[[ Study material open ]]

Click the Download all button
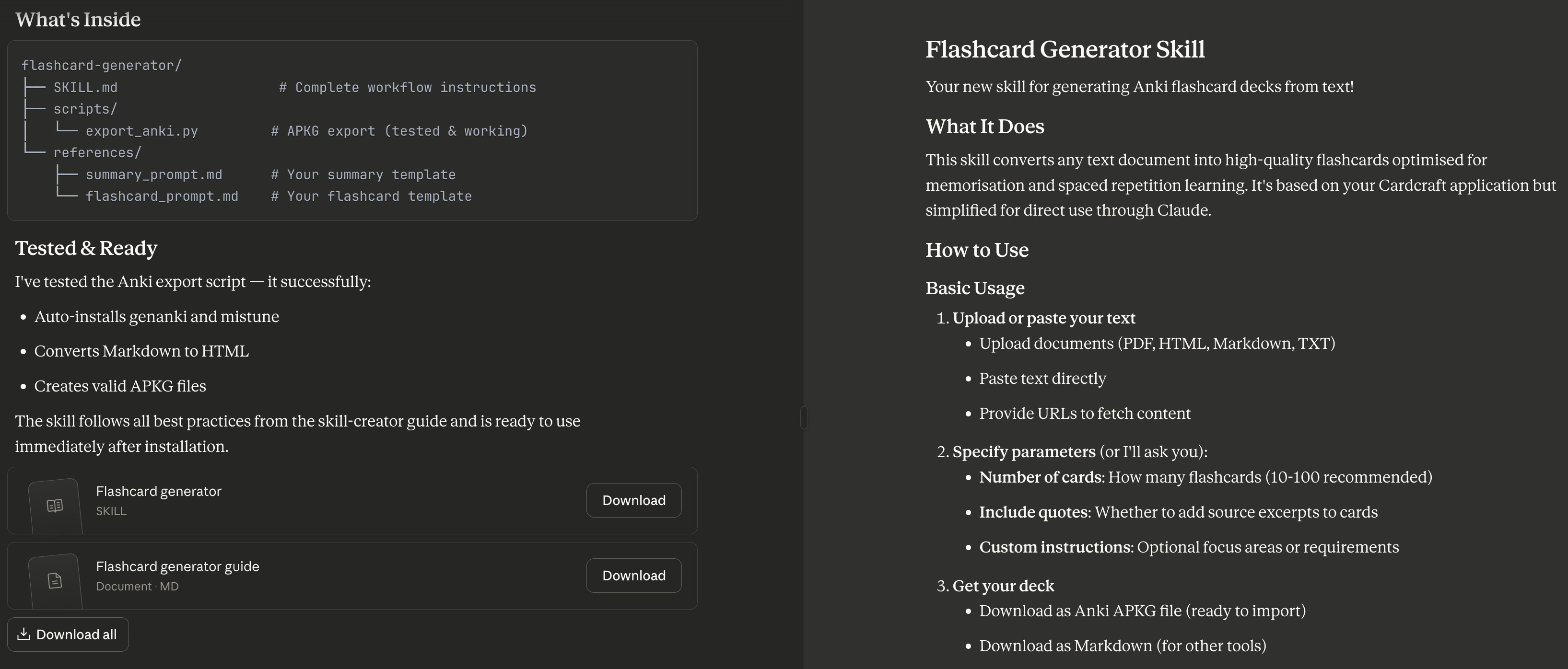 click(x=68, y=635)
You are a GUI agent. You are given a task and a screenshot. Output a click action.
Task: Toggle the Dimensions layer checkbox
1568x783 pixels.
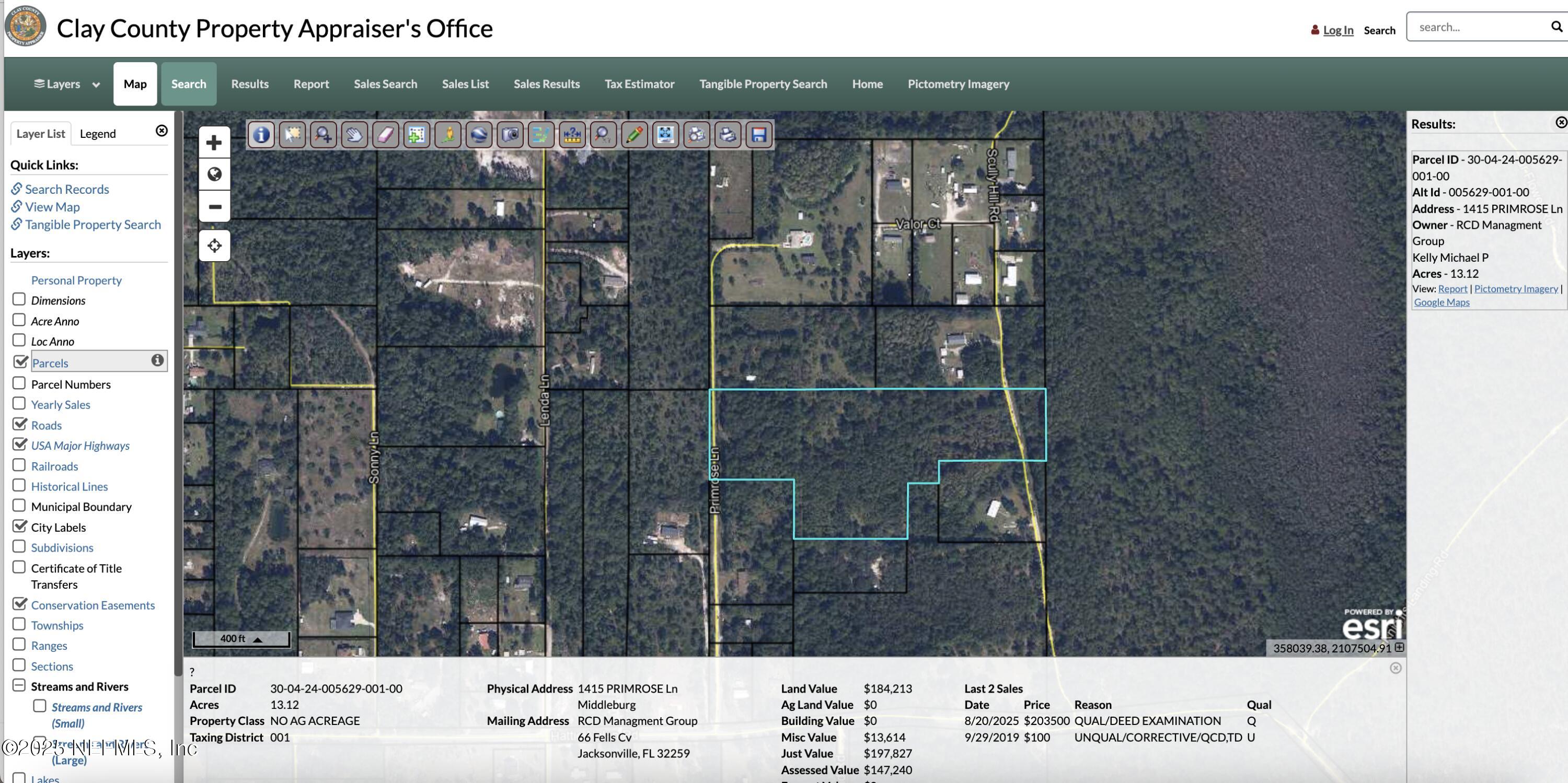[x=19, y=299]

[[ Study material closed ]]
[[ Study material open ]]

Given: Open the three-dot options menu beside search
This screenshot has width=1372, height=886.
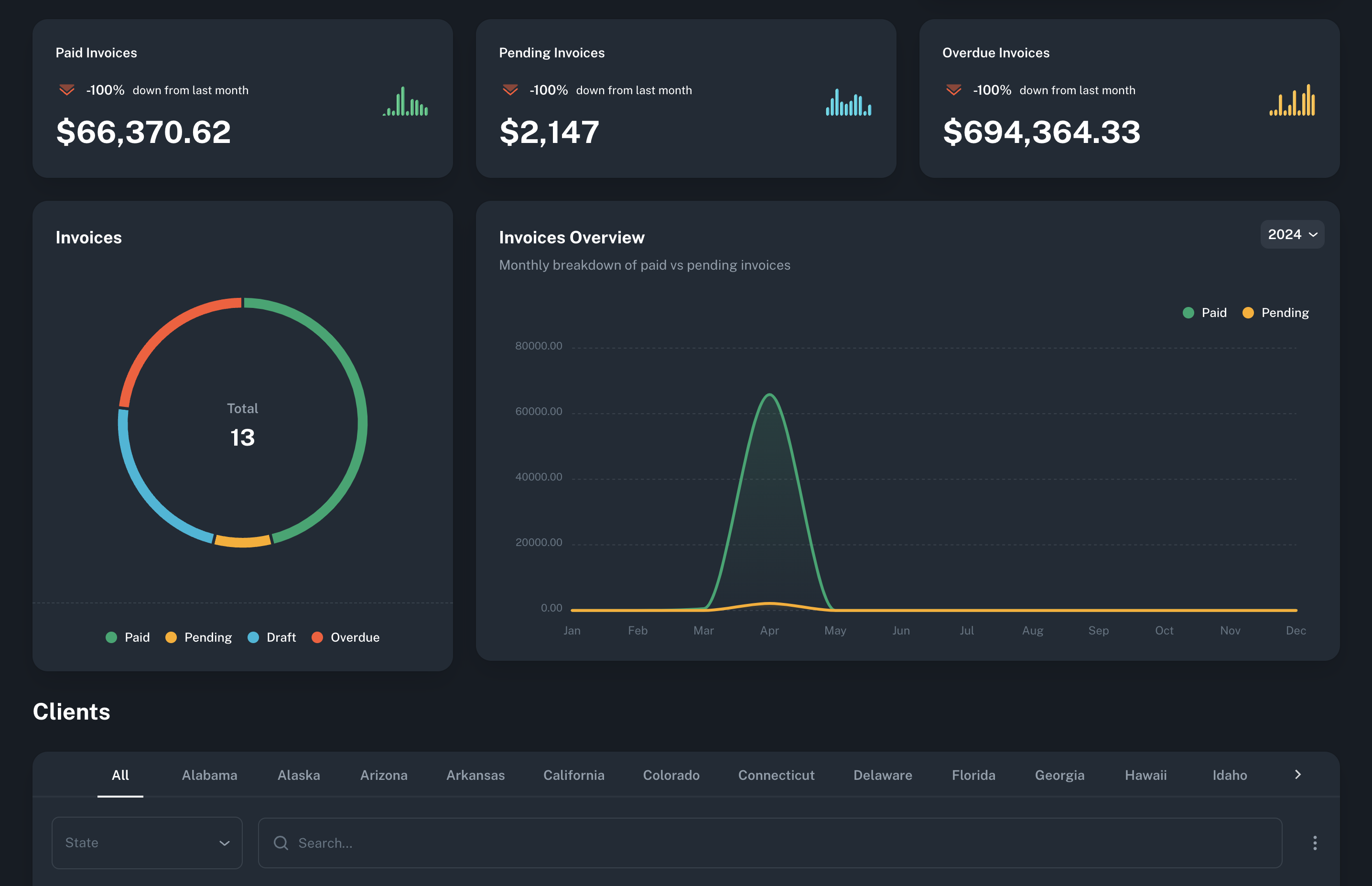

[[ Study material closed ]]

▶ _What you should do_: For the material above, the answer must be only the number of lines holding the word "screenshot".

▶ _Output_: 2